Life lessons from Davis High School

Scott Swain

More stories from Scott Swain


First semester is practically over, which means I will be entering the last semester of high school in about a week. High school has been full of experiences. When I was a sophomore, I got advice from a senior and that’s what I aim to do here. Take it or leave it, this is the most important stuff I learned at Davis High School.

Some of the best advice I ever received was that you are going to remember high school no matter what you do. You may as well fill the time doing things that will make it worth remembering. Have fun with your friends, participate in events, make good memories. It’s a simple idea, but it has made all the difference getting through hard times.
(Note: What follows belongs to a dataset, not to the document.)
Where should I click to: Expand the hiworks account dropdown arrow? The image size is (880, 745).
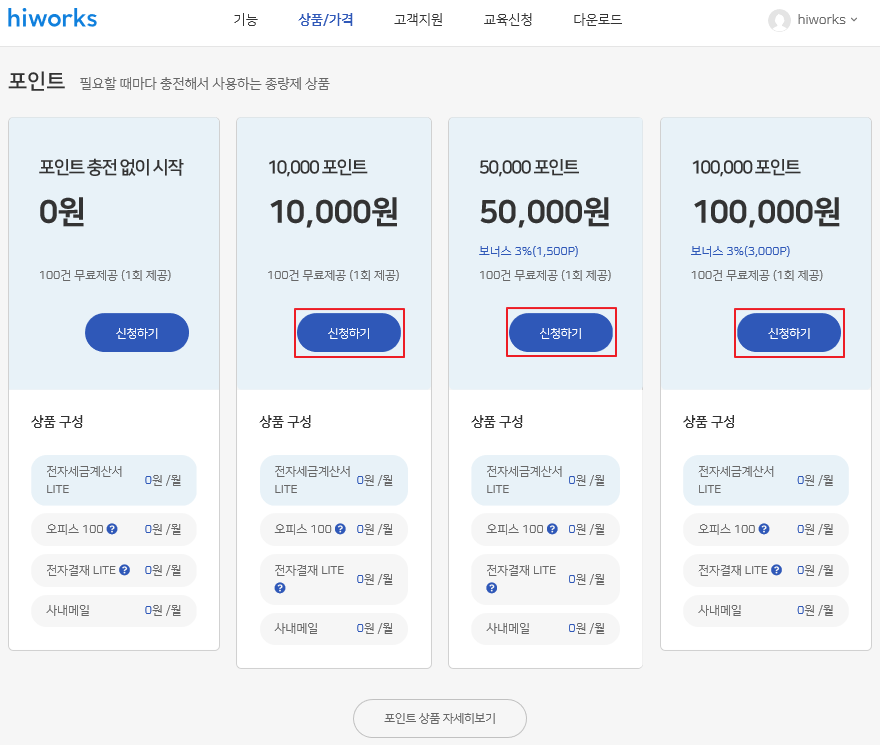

As a student, time is money. Time is what fuels the economy of your life. How you choose to spend that time will determine what your life is like. Just like real money, you can either spend your time, or you can invest your time. Unlike real money, you can’t save time. Time will continuously pour through the limited bank account of life. Use it wisely and you will be successful, whatever you determine success to be.

Emotional energy is essential the battery of your life. You need to recharge as much, if not more, than you use your energy. Fulfill your basic needs: sleep, eat, drink, communicate, take a break. Even the strongest willed have a breaking point. Don’t be afraid to push your limits; nevertheless, gauge yourself to avoid snapping under the pressure.

The most entertaining people to be around are the people that are unceasingly unique and strive to be so. Refuse to sink beneath the waves of societal norms. Everything you do adds to who you are. Do things that make you interesting.

You have more control over the quality of your life than you realize. Pay attention to what makes you happy and what drains or upsets you. You may find yourself holding onto the things that make you miserable because of some sense of obligation or commitment. That’s the biggest mistake you could make, and you deserve better. Cut out the bad to make more room for the good. At the same time, do what you must to make it through life.

People are shortsighted and lack perspective. Other people only see so much of your life, and thus they don’t understand everything you’re going through. The way they treat you is based on limited information. They may ask for more than you can give. As a shortsighted human yourself, you may struggle prioritizing the demands the world gives you. Keep in mind what matters to you and make your decisions with that in mind.

People will tell you that you can do anything. This is true, but it is misleading. A more appropriate statement is that you can do anything within reason, but you can’t do everything.

Take calculated risks. Do those things that you really want to do but worry about judgement. Ask that person out and go on a fun date. Hand out compliments whenever you see the opportunity. Go on adventures with your friends. Don’t be stupid, but don’t be a coward.

The most frustrating thing is when a simple mistake costs more progress than you can afford. Spending countless hours on a project only to have your work fall apart can break your resolve. Many say that the key to success is to pick yourself up and push onward, but sometimes moving on to more important things may be the better options. Don’t be afraid to walk away from a want if what you need is elsewhere.

Change is terrifying, but it can be the best possible outcome you could hope for. You may have to leave behind what you think is the focal point of your life and end up in a place you could have never imagined. You may have talents that you don’t know about and may never know about. Embracing change will give you the opportunity to discover yourself.

The most important thing you could ever learn in high school is that you are just as much a human as everybody else. You are entitled to your choices. You have value. Don’t forget it.